Given instruction: Update the entries below so that every occurrence of "GUI agent" becomes "interface agent". Leave everything else unchanged.

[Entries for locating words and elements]
※
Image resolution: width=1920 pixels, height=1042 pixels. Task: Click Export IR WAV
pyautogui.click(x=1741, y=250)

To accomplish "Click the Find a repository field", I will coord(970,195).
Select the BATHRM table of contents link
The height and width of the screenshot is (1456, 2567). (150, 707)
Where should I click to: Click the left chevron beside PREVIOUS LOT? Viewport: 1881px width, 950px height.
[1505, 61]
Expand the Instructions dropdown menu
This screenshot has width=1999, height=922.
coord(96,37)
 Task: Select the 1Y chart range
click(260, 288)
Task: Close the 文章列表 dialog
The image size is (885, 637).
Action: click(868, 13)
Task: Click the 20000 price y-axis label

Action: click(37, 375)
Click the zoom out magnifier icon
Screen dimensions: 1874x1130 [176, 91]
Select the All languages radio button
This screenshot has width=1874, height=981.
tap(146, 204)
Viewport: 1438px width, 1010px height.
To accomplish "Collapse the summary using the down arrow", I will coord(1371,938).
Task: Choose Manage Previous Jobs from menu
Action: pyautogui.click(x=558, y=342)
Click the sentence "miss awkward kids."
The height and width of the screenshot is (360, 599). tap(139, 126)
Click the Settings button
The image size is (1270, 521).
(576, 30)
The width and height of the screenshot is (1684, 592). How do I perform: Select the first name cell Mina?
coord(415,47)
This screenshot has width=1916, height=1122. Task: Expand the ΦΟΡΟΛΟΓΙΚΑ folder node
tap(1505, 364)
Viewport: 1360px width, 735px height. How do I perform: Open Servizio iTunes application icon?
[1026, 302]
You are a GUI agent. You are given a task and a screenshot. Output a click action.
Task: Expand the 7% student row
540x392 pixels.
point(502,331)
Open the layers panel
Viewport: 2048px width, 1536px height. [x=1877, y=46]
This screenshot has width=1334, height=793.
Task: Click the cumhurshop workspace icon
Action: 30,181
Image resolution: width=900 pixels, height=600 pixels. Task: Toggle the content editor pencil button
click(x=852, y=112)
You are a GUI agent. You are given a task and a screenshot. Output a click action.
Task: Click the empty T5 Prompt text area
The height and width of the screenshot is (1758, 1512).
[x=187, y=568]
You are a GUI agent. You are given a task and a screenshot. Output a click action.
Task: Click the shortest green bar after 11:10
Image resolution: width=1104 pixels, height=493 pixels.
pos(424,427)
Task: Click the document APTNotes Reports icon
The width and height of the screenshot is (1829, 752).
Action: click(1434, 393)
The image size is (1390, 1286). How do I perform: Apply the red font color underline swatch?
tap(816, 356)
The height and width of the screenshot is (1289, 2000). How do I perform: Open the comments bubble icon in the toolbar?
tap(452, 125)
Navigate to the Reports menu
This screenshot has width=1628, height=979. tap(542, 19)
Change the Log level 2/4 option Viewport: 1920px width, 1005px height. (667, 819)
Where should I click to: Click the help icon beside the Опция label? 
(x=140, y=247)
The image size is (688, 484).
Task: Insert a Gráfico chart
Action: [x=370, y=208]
※
Final result:
Image resolution: width=1920 pixels, height=1042 pixels. Task: Click Export IR WAV
pyautogui.click(x=1741, y=250)

To accomplish "Click the Find a repository field", I will coord(970,195).
Select the BATHRM table of contents link
The height and width of the screenshot is (1456, 2567). (150, 707)
Where should I click to: Click the left chevron beside PREVIOUS LOT? Viewport: 1881px width, 950px height.
[1505, 61]
Expand the Instructions dropdown menu
This screenshot has width=1999, height=922.
coord(96,37)
 Task: Select the 1Y chart range
click(260, 288)
Task: Close the 文章列表 dialog
The image size is (885, 637).
Action: click(868, 13)
Task: Click the 20000 price y-axis label

Action: click(37, 375)
Click the zoom out magnifier icon
Screen dimensions: 1874x1130 [176, 91]
Select the All languages radio button
This screenshot has width=1874, height=981.
tap(146, 204)
Viewport: 1438px width, 1010px height.
To accomplish "Collapse the summary using the down arrow", I will coord(1371,938).
Task: Choose Manage Previous Jobs from menu
Action: pyautogui.click(x=558, y=342)
Click the sentence "miss awkward kids."
The height and width of the screenshot is (360, 599). tap(139, 126)
Click the Settings button
The image size is (1270, 521).
(576, 30)
The width and height of the screenshot is (1684, 592). How do I perform: Select the first name cell Mina?
coord(415,47)
This screenshot has width=1916, height=1122. Task: Expand the ΦΟΡΟΛΟΓΙΚΑ folder node
tap(1505, 364)
Viewport: 1360px width, 735px height. How do I perform: Open Servizio iTunes application icon?
[1026, 302]
You are a interface agent. You are given a task and a screenshot. Output a click action.
Task: Expand the 7% student row
540x392 pixels.
point(502,331)
Open the layers panel
Viewport: 2048px width, 1536px height. [x=1877, y=46]
This screenshot has width=1334, height=793.
Task: Click the cumhurshop workspace icon
Action: 30,181
Image resolution: width=900 pixels, height=600 pixels. Task: Toggle the content editor pencil button
click(x=852, y=112)
You are a interface agent. You are given a task and a screenshot. Output a click action.
Task: Click the empty T5 Prompt text area
The height and width of the screenshot is (1758, 1512).
[x=187, y=568]
You are a interface agent. You are given a task and a screenshot. Output a click action.
Task: Click the shortest green bar after 11:10
Image resolution: width=1104 pixels, height=493 pixels.
pos(424,427)
Task: Click the document APTNotes Reports icon
The width and height of the screenshot is (1829, 752).
Action: click(1434, 393)
The image size is (1390, 1286). How do I perform: Apply the red font color underline swatch?
tap(816, 356)
The height and width of the screenshot is (1289, 2000). How do I perform: Open the comments bubble icon in the toolbar?
tap(452, 125)
Navigate to the Reports menu
This screenshot has width=1628, height=979. tap(542, 19)
Change the Log level 2/4 option Viewport: 1920px width, 1005px height. (667, 819)
Where should I click to: Click the help icon beside the Опция label? 
(x=140, y=247)
The image size is (688, 484).
Task: Insert a Gráfico chart
Action: [x=370, y=208]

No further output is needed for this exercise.